Loss of CMTR1 leads to gastrulation failure and early embryonic lethality.

Cap Methyltransferase 1 (CMTR1) facilitates the addition of a 5' methyl cap on eukaryotic mRNA molecules. Using a knock-out (KO) allele, we demonstrate that CMTR1plays an essential role during gastrulation. In the absence of CMTR1, mutant embryos undergo early lethality, arresting prior to organogenesis with severe developmental delay apparent at E7.5. Multiple molecular approaches indicate significant disruptions in the ability of the CMTR1-KO embryo to form the three primary germ layers - likely driving the observed gastrulation failure. Our analysis of CMTR1 has revealed an unexpected sexually dimorphic phenotype.
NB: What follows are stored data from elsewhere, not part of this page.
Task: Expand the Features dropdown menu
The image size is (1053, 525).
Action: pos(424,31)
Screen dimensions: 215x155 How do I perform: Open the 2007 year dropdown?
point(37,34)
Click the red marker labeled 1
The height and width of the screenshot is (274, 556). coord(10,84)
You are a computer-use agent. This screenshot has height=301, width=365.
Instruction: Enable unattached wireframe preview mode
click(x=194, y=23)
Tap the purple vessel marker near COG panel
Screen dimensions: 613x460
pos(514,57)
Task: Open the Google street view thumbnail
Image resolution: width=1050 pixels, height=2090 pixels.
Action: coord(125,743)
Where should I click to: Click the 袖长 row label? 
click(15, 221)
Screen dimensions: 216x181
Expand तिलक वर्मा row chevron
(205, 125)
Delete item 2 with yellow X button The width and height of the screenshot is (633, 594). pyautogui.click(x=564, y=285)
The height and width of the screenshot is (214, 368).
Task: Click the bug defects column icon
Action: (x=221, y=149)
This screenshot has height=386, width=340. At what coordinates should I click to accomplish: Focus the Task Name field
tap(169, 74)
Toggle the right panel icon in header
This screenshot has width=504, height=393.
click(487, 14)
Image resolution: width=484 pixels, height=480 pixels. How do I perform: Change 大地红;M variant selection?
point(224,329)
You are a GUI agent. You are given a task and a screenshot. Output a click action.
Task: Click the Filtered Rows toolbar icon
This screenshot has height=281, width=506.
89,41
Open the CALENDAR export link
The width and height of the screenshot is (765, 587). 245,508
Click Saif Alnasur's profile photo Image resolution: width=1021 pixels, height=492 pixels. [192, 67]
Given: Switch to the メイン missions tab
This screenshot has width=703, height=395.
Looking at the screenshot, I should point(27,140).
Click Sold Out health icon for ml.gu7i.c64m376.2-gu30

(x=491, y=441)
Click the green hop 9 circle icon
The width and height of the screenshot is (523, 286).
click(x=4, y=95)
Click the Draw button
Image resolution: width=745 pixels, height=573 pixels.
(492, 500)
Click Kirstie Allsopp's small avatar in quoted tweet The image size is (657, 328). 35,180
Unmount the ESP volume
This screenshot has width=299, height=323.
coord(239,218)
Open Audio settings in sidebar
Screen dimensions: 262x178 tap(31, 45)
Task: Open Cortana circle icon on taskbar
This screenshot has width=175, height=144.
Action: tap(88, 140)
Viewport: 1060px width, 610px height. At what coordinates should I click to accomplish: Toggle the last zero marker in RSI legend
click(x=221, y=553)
Female CMTR1 null embryos are more severely delayed and have increased differentially expressed genes compared to male mutants; presumably causing a variety of downstream consequences and a more severe developmental phenotype. Importantly, we do not observe defects in X-inactivation, suggesting that there are unidentified sexually dimorphic mechanisms active during early embryonic stages, prior to the onset of known differences between XX and XY embryos. In sum, we illustrate the necessity of CMTR1 during embryonic development and reveal novel insights into differences in gene regulation pathways between sexes prior to organogenesis.